Seventeen year old Tyler lives in Edinburgh with his mother and his seven year old sister. Life is hard in one of the most depraved areas of this city and Tyler is being bullied by his older half-brother into burgling houses of the more affluent residents. But one night, things go horribly wrong when a homeowner returns home unexpectedly and Tyler’s brother stabs her. Unbeknownst to them, this woman is the wife of Edinburgh’s biggest crime lord, Deke Holt, and he is not a man to be messed with.
This isn’t an easy story to read. It’s at times massively uncomfortable and immensely sad. Tyler’s circumstances are extremely heartbreaking and I really felt for him and everything he had to deal with on a daily basis. His love for his sister, Bean, and his fierce determination in protecting her and keeping her safe almost brought a tear to my eye. Stuck in this cycle of poverty, addiction and violence, Tyler goes out of his way to somehow create an environment of normalcy for his sister, a routine, all the while doing whatever he can to shield her from the things that are really going on around her.
A little beacon of light comes from a somewhat unlikely source when Tyler meets Flick. Flick is posh, goes to an expensive boarding school and drives a flashy car. She seems to have everything Tyler wants from life but looks can be deceiving. Watching their friendship develop was truly heartwarming. Flick sees Tyler the same way I, as the reader, did. As a young man who is good, who does good, but is also forced to do bad and unable to see a way out.
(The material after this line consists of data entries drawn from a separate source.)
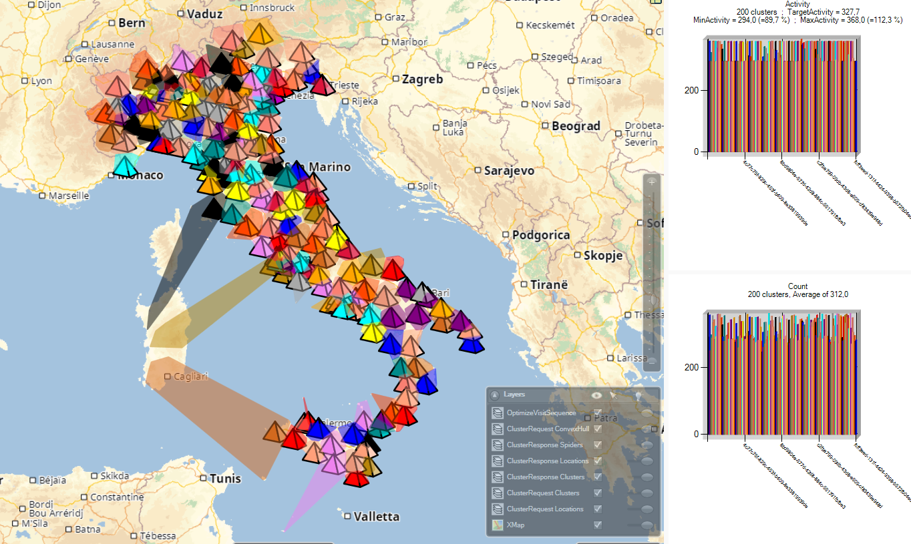Click the eye visibility icon in Layers header
911x544 pixels.
597,395
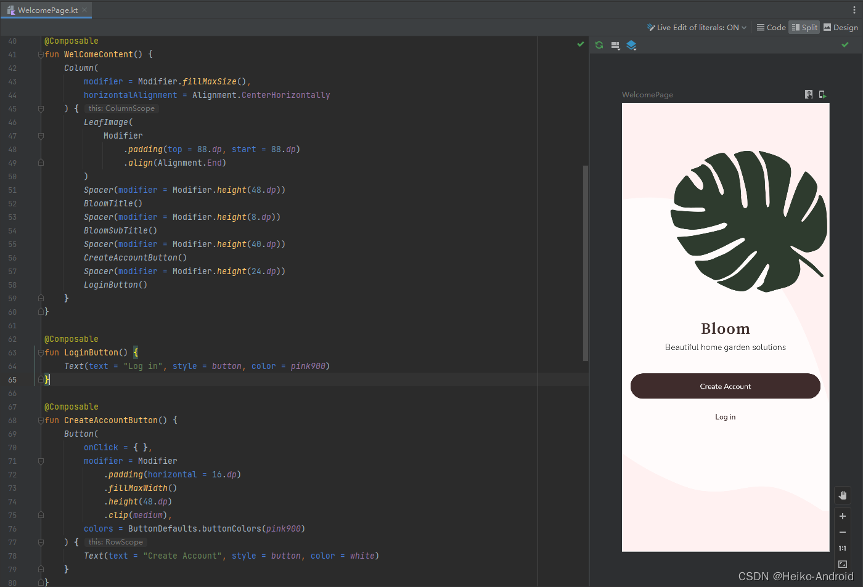
Task: Zoom in on the preview
Action: pos(843,516)

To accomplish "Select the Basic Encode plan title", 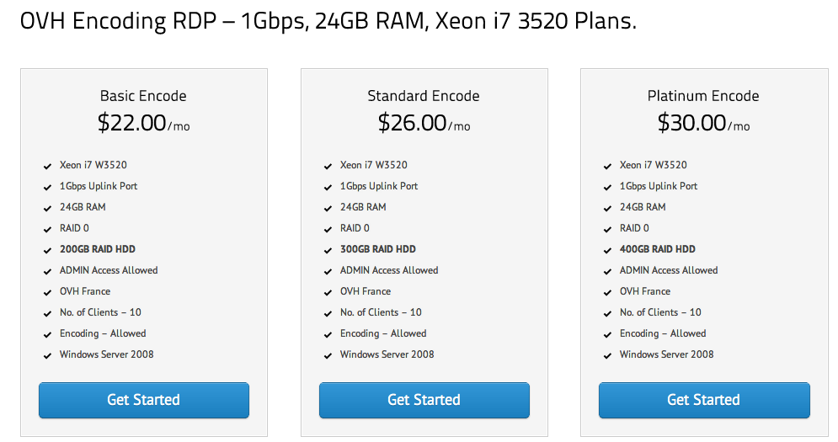I will (x=143, y=96).
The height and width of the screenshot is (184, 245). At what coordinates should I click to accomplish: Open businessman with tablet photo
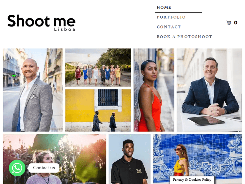pos(209,90)
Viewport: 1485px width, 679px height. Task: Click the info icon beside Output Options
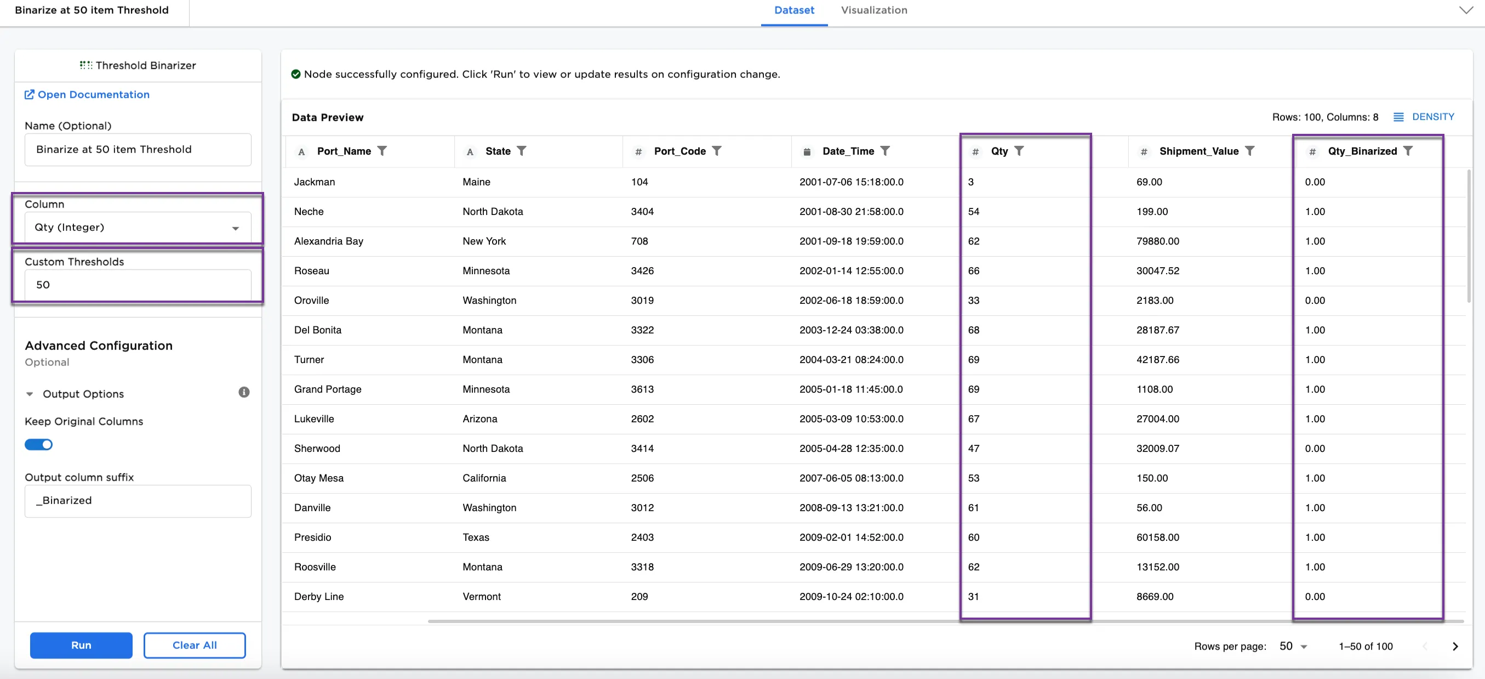(243, 393)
Breakers is quite dark and gritty. It’s tense and constantly has this sense of impending doom. I kept feeling deep down this couldn’t end well but was utterly unable to see how things would turn out. Tyler is one of those characters you become completely invested in, one you’ll root for all the way. This gripping, compelling, raw, sometimes brutal and utterly thought-provoking novel will make you reel against the injustice, will make you feel helpless, will put your own life into perspective and appreciate what you have. Breakers is a story that will stay with me for quite some time to come and I’m secretly hoping for a follow-up to see what becomes of Tyler and Bean.
Breakers is available to buy!
| ABOUT THE AUTHOR |
Doug Johnstone is an author, journalist and musician based in Edinburgh.
He’s had nine novels published, most recently Fault Lines. His previous
novel, The Jump, was a finalist for the McIlvanney Prize for Scottish Crime
Novel of the Year. Several of his other novels have been award winners and
bestsellers, and he’s had short stories published in numerous anthologies
and literary magazines. His work has been praised by the likes of Ian Rankin, Val McDermid and Irvine Welsh. Several of his novels have been optioned for film and television. Doug is also a Royal Literary Fund Consultant Fellow.
He’s worked as an RLF Fellow at Queen Margaret University, taught creative
writing at Strathclyde University and William Purves Funeral Directors.
He mentors and assesses manuscripts for The Literary Consultancy and
regularly tutors at Moniack Mhor writing retreat. Doug has released seven albums in various bands, and is drummer, vocalist and occasional guitarist for the Fun Lovin’ Crime Writers, a band of crime writers. He also reviews books for The Big Issue magazine, is player-manager for Scotland Writers Football Club and has a PhD in nuclear physics.